Exercise directions »
Locate the line that contains "Instruction: Open the Health subsection". Print it and each following line through the end of the listing, verbatim, and nothing more.

------------------------------------------------------------

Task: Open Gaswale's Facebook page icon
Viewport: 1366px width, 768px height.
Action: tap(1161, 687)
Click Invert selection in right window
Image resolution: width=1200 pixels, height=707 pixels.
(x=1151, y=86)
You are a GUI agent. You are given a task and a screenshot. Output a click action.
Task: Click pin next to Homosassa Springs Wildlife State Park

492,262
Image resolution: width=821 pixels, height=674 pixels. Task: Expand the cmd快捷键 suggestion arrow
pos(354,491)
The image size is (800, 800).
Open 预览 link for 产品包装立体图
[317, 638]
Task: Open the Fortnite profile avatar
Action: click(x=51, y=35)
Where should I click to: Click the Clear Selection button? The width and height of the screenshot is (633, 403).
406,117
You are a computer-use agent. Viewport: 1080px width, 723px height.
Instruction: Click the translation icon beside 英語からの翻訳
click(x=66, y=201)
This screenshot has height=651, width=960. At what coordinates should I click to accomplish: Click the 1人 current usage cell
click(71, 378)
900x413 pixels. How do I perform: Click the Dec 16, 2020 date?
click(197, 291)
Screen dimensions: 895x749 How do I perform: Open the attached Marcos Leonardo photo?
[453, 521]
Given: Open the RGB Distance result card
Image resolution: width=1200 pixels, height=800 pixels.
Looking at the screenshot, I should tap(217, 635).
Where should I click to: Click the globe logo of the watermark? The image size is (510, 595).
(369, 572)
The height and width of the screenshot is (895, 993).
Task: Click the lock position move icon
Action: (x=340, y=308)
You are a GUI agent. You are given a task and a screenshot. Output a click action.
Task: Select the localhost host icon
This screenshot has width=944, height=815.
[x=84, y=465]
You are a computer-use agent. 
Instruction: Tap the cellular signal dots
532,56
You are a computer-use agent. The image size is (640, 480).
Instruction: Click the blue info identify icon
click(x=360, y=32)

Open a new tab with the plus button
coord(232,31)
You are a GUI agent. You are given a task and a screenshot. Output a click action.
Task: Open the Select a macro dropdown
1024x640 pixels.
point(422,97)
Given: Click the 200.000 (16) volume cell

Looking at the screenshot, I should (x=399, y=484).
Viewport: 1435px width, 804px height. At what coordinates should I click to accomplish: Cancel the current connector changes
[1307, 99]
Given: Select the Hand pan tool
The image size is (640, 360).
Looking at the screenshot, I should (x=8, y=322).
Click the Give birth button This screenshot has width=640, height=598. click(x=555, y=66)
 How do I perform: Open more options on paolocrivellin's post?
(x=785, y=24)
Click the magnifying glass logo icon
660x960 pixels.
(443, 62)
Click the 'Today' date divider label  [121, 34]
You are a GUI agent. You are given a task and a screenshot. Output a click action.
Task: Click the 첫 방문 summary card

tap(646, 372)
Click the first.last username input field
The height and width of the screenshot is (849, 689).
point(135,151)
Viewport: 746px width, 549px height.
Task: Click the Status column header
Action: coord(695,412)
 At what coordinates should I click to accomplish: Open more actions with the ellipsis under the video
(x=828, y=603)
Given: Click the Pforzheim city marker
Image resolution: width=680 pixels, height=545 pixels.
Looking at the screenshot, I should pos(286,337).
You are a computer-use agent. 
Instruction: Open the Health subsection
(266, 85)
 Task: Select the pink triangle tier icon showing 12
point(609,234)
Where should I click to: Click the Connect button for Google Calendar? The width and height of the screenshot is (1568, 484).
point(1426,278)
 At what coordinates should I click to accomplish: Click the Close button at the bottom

------------------------------------------------------------

Response area »
Instruction: Open the Health subsection
(266, 85)
 Task: Select the pink triangle tier icon showing 12
point(609,234)
Where should I click to: Click the Connect button for Google Calendar? The width and height of the screenshot is (1568, 484).
point(1426,278)
 At what coordinates should I click to accomplish: Click the Close button at the bottom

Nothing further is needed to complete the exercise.